The move from City Hall to the permanent library building was accomplished during the month of July 1922. Transferring the books to the library and arranging them rightly in the new building took the greater part of a month during which the library was closed. The move had been preceded by several months of preparation and conditioning of the books. One job that had to be attended to at that time was to return the huge collection of unclassified government documents, which had been accumulating in the upper and tower rooms of the City Hall, to the U.S. Superintendent of Documents. The policy of the government had not allowed the Librarian to do any selecting. The Library had to take everything sent them or nothing. The Board of Trustees voted to send back this incubus, this agglomeration of unclassified material. The Librarian applied to the Superintendent of Documents and to our Congressman, Mr. Woodruff, to send them for franks (=free postage). The work of packing these soot and dust encrusted books into mailbags and labeling and franking them took weeks of hard work. Before the job was finished the Superintendent of Documents revoked the permission he had given, allowing no more documents to be sent, as the government had no more room to store them. There must still be some bags of franked mail in those rooms in the tower of the City Hall. Now the government policy has changed. The Librarian, with the cooperation and goodwill of the Congressman of the district, and without having to take the responsibility of being a depository library, can get practically everything wanted by the Library and much of it for free of charge. Mr. Woodruff has been exceptionally kind and takes a real interest in having this Library supplied with what it really wants. It takes time and study on the part of the Librarian also to keep up with the government presses, but this is a worthwhile professional work and the Library profits enormously. These selected government documents are the best possible material in many fields, especially technology and business.
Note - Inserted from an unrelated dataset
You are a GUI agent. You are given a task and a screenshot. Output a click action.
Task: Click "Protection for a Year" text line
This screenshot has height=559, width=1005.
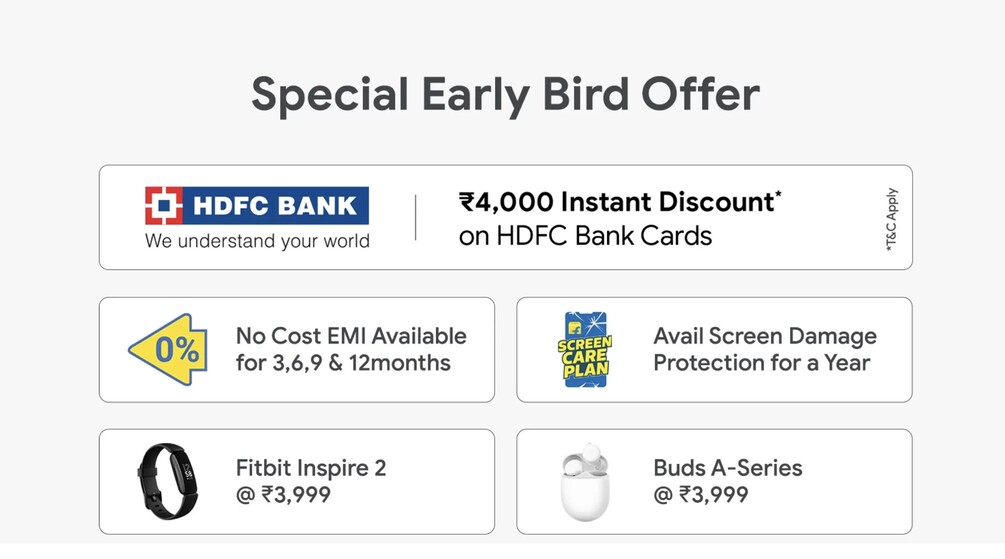click(x=761, y=363)
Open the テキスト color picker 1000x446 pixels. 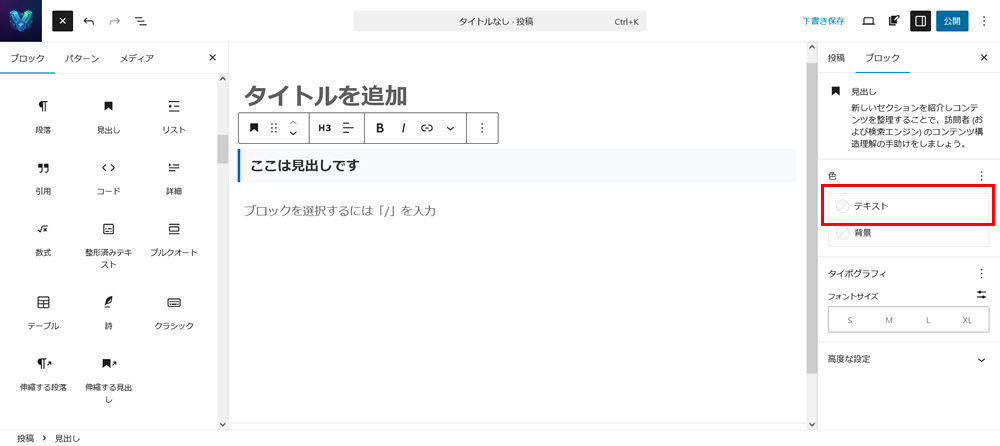(x=908, y=205)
The first several years in the new building were spent in living up to its possibilities. For a little while there was room enough and this was a grand sensation. The Junior College was beginning with a very inadequate library of its own so that the amount of reference work for the institution increased from day to day. Central High School discovered the Library was a good place in which to study, with reference books and reference librarian at hand. The interest in the children’s room grew and grew and the borrowing of both fiction and non-fiction by adults snowballed. Part of this interest was due to the fact that the library was in a building of its own.